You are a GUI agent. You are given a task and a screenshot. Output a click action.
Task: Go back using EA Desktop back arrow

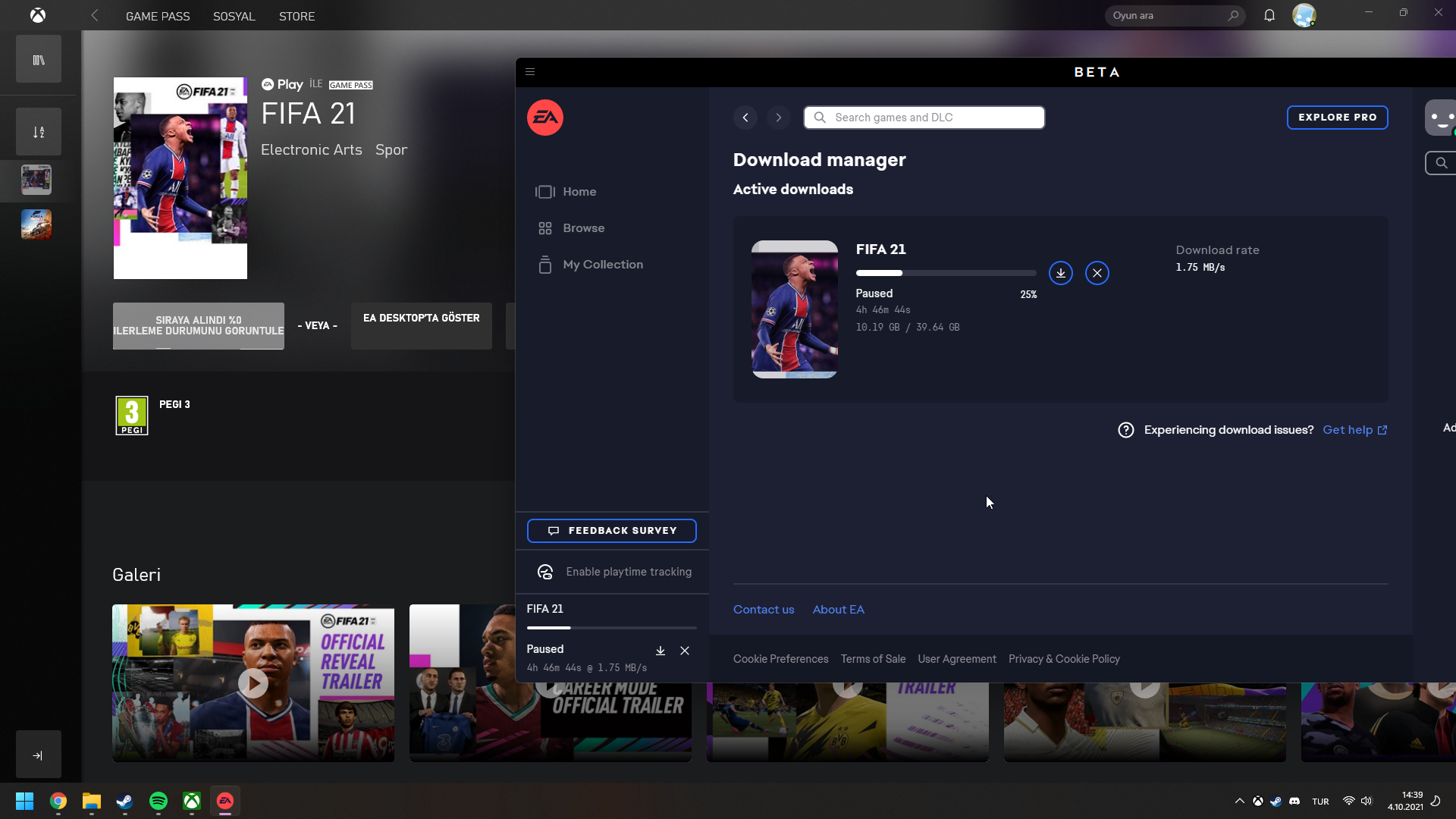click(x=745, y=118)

==

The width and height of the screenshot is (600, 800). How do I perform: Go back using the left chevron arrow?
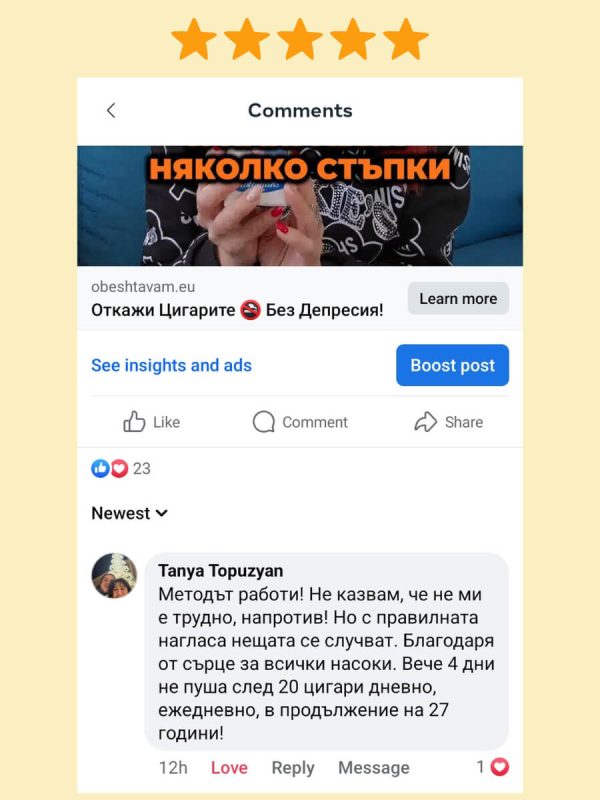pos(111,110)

▶ [WHAT THIS TASK INVOLVES]
Rewrite the data from the line with "You are a GUI" up to and including the line with "click(x=745, y=118)", keeping the wording of the instructions as is but multiplying every click coordinate by 0.45 and rounding to whole numbers, halves up. Leave the pictures out and reproduce only those lines.

▶ [FINAL RESULT]
You are a GUI agent. You are given a task and a screenshot. Output a click action.
Task: Go back using EA Desktop back arrow

click(x=335, y=53)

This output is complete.